= Given instruction =
Please rewrite the listing below, replacing "GUI agent" with "screen assistant" wherever it appears and leaving everything else unchanged.

= Extracted material =
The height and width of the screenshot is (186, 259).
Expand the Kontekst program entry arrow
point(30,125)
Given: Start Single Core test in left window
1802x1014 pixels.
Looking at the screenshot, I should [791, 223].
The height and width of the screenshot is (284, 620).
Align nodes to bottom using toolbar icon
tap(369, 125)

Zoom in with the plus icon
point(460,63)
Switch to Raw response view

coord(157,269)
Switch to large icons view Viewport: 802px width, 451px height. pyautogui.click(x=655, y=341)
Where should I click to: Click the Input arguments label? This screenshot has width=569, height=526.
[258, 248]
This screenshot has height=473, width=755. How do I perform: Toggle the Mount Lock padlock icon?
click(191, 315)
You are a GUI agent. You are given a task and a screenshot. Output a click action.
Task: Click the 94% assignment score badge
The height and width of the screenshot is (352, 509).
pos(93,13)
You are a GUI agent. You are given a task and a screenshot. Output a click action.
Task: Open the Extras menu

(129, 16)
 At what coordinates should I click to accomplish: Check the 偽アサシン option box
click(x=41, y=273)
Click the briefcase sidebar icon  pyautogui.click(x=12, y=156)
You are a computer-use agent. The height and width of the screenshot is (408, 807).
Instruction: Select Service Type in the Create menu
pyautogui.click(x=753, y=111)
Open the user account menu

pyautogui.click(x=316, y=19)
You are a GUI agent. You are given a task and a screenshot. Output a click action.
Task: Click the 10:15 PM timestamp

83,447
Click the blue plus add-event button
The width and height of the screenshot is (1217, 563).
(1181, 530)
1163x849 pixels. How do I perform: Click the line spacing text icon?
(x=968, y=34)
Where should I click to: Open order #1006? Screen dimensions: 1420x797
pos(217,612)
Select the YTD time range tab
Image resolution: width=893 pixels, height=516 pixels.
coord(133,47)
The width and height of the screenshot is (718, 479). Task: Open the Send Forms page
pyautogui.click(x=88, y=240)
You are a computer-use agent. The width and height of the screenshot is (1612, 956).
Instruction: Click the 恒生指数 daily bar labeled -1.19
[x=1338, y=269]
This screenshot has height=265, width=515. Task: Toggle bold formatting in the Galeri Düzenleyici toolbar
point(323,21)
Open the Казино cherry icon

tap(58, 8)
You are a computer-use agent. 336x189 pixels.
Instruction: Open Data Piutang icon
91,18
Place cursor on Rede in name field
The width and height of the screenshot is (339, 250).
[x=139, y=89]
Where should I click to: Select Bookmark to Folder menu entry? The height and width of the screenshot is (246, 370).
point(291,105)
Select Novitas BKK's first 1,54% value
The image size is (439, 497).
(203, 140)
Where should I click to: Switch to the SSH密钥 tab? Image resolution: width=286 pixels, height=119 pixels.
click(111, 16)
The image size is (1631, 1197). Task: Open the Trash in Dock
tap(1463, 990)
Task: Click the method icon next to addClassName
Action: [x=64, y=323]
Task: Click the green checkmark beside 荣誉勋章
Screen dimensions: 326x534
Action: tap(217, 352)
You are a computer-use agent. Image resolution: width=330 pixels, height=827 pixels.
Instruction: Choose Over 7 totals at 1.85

= Task output =
The height and width of the screenshot is (186, 259).
Expand the Kontekst program entry arrow
point(30,125)
Given: Start Single Core test in left window
1802x1014 pixels.
Looking at the screenshot, I should [791, 223].
The height and width of the screenshot is (284, 620).
Align nodes to bottom using toolbar icon
tap(369, 125)

Zoom in with the plus icon
point(460,63)
Switch to Raw response view

coord(157,269)
Switch to large icons view Viewport: 802px width, 451px height. pyautogui.click(x=655, y=341)
Where should I click to: Click the Input arguments label? This screenshot has width=569, height=526.
[258, 248]
This screenshot has height=473, width=755. How do I perform: Toggle the Mount Lock padlock icon?
click(191, 315)
You are a screen assistant. You are given a task and a screenshot. Output a click action.
Task: Click the 94% assignment score badge
The height and width of the screenshot is (352, 509).
pos(93,13)
You are a screen assistant. You are given a task and a screenshot. Output a click action.
Task: Open the Extras menu

(129, 16)
 At what coordinates should I click to accomplish: Check the 偽アサシン option box
click(x=41, y=273)
Click the briefcase sidebar icon  pyautogui.click(x=12, y=156)
You are a computer-use agent. The height and width of the screenshot is (408, 807).
Instruction: Select Service Type in the Create menu
pyautogui.click(x=753, y=111)
Open the user account menu

pyautogui.click(x=316, y=19)
You are a screen assistant. You are given a task and a screenshot. Output a click action.
Task: Click the 10:15 PM timestamp

83,447
Click the blue plus add-event button
The width and height of the screenshot is (1217, 563).
(1181, 530)
1163x849 pixels. How do I perform: Click the line spacing text icon?
(x=968, y=34)
Where should I click to: Open order #1006? Screen dimensions: 1420x797
pos(217,612)
Select the YTD time range tab
Image resolution: width=893 pixels, height=516 pixels.
coord(133,47)
The width and height of the screenshot is (718, 479). Task: Open the Send Forms page
pyautogui.click(x=88, y=240)
You are a computer-use agent. The width and height of the screenshot is (1612, 956).
Instruction: Click the 恒生指数 daily bar labeled -1.19
[x=1338, y=269]
This screenshot has height=265, width=515. Task: Toggle bold formatting in the Galeri Düzenleyici toolbar
point(323,21)
Open the Казино cherry icon

tap(58, 8)
You are a computer-use agent. 336x189 pixels.
Instruction: Open Data Piutang icon
91,18
Place cursor on Rede in name field
The width and height of the screenshot is (339, 250).
[x=139, y=89]
Where should I click to: Select Bookmark to Folder menu entry? The height and width of the screenshot is (246, 370).
point(291,105)
Select Novitas BKK's first 1,54% value
The image size is (439, 497).
(203, 140)
Where should I click to: Switch to the SSH密钥 tab? Image resolution: width=286 pixels, height=119 pixels.
click(111, 16)
The image size is (1631, 1197). Task: Open the Trash in Dock
tap(1463, 990)
Task: Click the method icon next to addClassName
Action: [x=64, y=323]
Task: Click the green checkmark beside 荣誉勋章
Screen dimensions: 326x534
Action: tap(217, 352)
You are a computer-use agent. Image resolution: width=330 pixels, height=827 pixels.
Instruction: Choose Over 7 totals at 1.85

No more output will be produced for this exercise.